DOCUMENT SEGMENT
*** Block opens ***

Most data center switches are built using commodity switch ASICs that were cost-optimized for traditional data traffic patterns and packet sizes. To keep costs low while achieving their bandwidth targets, Ethernet switch chip vendors compromised fairness by using a split buffer architecture.

Every switch has a buffer to absorb traffic bursts and prevent packet loss when congestion occurs. The common approach is to have a buffer that is shared across many ports. However, not all shared buffers are the same—there are different buffer architectures.

Commodity switches do not have a fully shared buffer—they use either an ingress-shared buffer, or an egress-shared buffer. 

With an ingress-shared buffer, there is a static mapping between a group of incoming ports and a specific memory slice. These ports can use only the memory in that assigned slice and not the whole buffer, not even if the rest of the buffer is available and no one is using it. 

With an egress-shared buffer, the mapping is between a group of outgoing ports and a specific buffer memory slice. Again, each group of egress ports can only use its assigned buffer slice, not the whole buffer.

With these two architectures, flows that stay within the same memory slice do not behave like flows that travel between memory slices. If many flows use ports with the same buffer, those ports will experience higher latency and lower throughput, while traffic using other slices of the buffer will enjoy higher performance. 

The storage performance depends on which ports the storage traffic (and other traffic) is using and how busy are the buffer slices for those ports. This is why switches that use split buffers often experience issues related to fairness, predictability, and microburst absorption.

Why deep-buffer switches are suboptimized for storage 

Deep-buffer switches usually refer to a switch that offers much more buffering (GBs rather than MBs). Deep-buffer switches are often promoted for use as routers, because they can absorb and hold large traffic bursts if there is a mismatch in network speeds or an incast situation. 

But in most data center applications, including scale-out storage, the deep-buffer switches negatively impact performance for the following reasons:

Job completion time 

With parallel file systems, the storage node with the slowest response dictates the time required to fetch a file. Unlike commodity switch ASICs that have a sliced on-chip buffer, deep-buffer switches have both on-chip and off-chip buffers, and they all are sliced, not fully shared, buffers. 

Think of how many ways flows can go before they leave the switch. They can stay within one on-chip memory slice (fastest), travel between on-chip memory slices (slower), or travel between on-chip and off-chip memory slices (very slow).

*** Block closes ***

INFORMATION PROVIDED
*** Block opens ***

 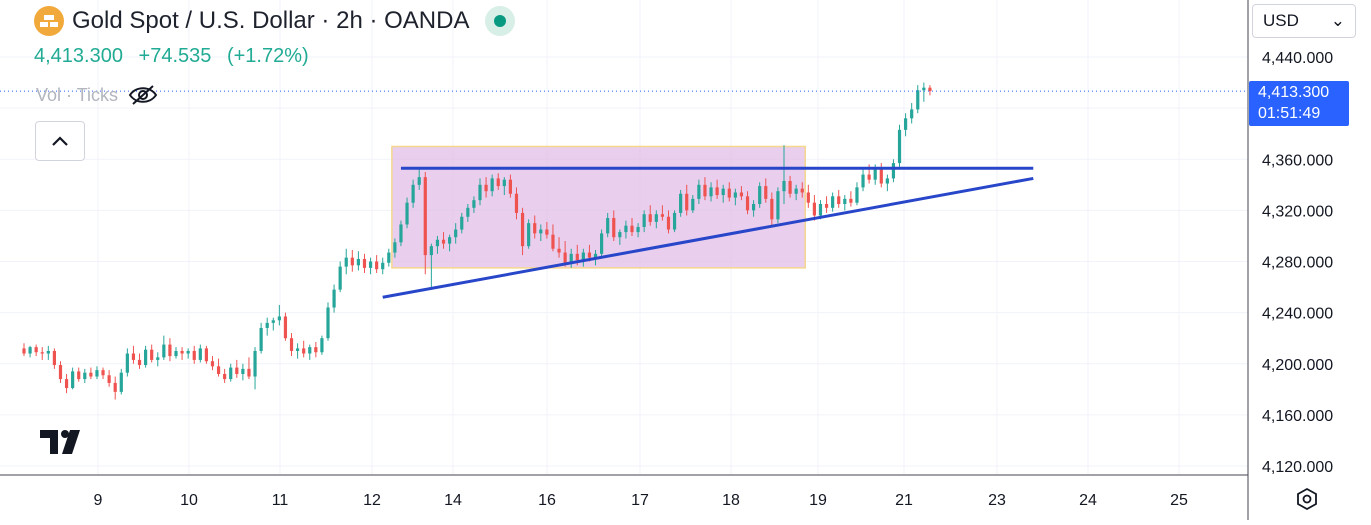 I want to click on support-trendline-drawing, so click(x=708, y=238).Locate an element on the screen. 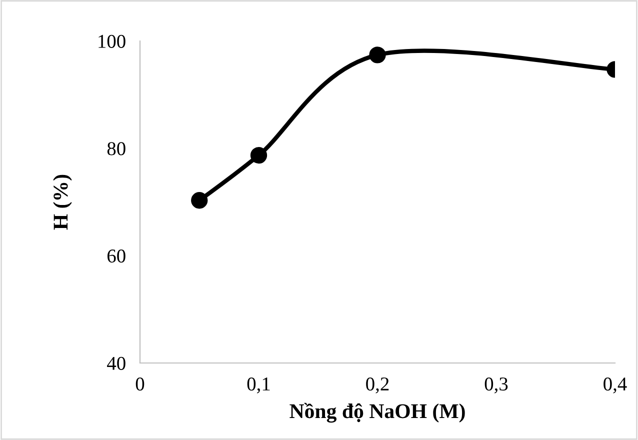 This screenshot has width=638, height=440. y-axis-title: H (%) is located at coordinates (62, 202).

*** Block closes ***
*** Block opens ***

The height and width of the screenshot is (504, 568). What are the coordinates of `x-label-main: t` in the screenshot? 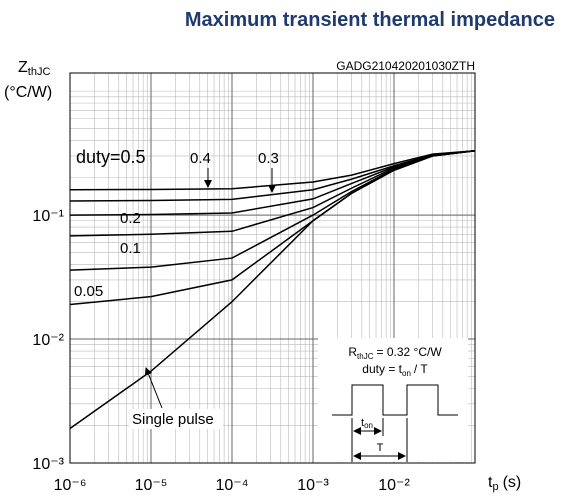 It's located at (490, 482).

*** Block closes ***

EXERCISE 1
Please answer these questions using the switch buffer passage above:
(a) Instead of a fully shared buffer, what two kinds of buffer do commodity switches use?
(b) How much buffering do deep-buffer switches usually offer?
(c) With parallel file systems, what dictates the time required to fetch a file?
EXERCISE 2
Pick up the switch buffer passage after its last sentence and carry it on.

TASK RESULT 1
(a) An ingress-shared buffer or an egress-shared buffer.
(b) GBs rather than MBs.
(c) The storage node with the slowest response.

TASK RESULT 2
All these flows will behave differently, and hence will cause fairness and predictability issues for storage traffic. Because these issues slow down one or more nodes, they adversely impact job completion time and slow down the whole distributed storage cluster.

Latency

The larger the switch buffer, the longer the queue each packet must go through and the greater the latency. The tested average port-to-port latency of a deep-buffer switch is more than 500 microseconds. Compared to a fully shared buffer switch from the same generation, NVIDIA Spectrum 1 latency is just 0.3 microseconds. It requires nanoseconds rather than microseconds to switch/route a packet. 

Deep-buffer latency is 1,000x higher. You may be wondering, is this just happening when congestion occurs? No. Under congestion, deep-buffer latencies will be much higher; in fact, up to 20 milliseconds, or 50,000x higher. While 500 microseconds of latency might be okay for a router between data centers, within a data center it spells death to flash storage performance.

Power and cost 

Deep-buffer switches need hundreds of watts of power to operate even when idling, making their ongoing operational cost higher. The initial purchase cost of deep-buffer switches is also much higher. This might be justified if performance was better, but real-world testing has proven just the opposite. 

Choosing an inappropriate network switch will severely slow down your storage workloads, making your expensive fast storage act like cheaper and slower storage. 

With NVIDIA Spectrum, both CapEx and OpEx can be reduced. Watts can also be used for other purposes within a rack.  

NVIDIA Spectrum switches are optimized for storage

With commodity switch ASICs, flows are either staying at the same memory slice or traveling between memory slices. 

With NVIDIA Spectrum switches, all flows behave the same due to the fully shared buffer. The value of this architecture is maximum burst absorption capacity as well as optimal fair and predictable performance. All traffic flows through a switch receive the same treatment and generally enjoy the same good performance, regardless of which ingress and egress ports they use.

Benchmarking the deep-buffer switch and NVIDIA Spectrum

The first case uses a common storage benchmarking FIO tool for WRITE operations from two initiators to one target while background traffic is running. This is a typical storage scenario. 

The team measured the time required for the FIO job to complete (shorter is better). With the deep-buffer switch, the FIO job took 87 seconds. With the NVIDIA Spectrum switch, the job ran 40% faster and completed after just 51 seconds.

Bar graph comparing NVIDIA Spectrum and deep-buffer switch showing that NVIDIA Spectrum is 40% faster at job completion time.
Figure 1. Storage write operations are 40% faster with the NVIDIA Spectrum switch compared to a deep-buffer switch

Deep-buffer switches greatly increase latency, which slows down your storage and reduces your application performance. But how high can the latency go?

For the second case, the team took the deep-buffer switch and tested how latency is impacted under different congestion use cases. The maximum buffer occupancy is only around 10% of the whole buffer size.

Two line graphs comparing real and projected latency compared to buffer size and buffer occupancy.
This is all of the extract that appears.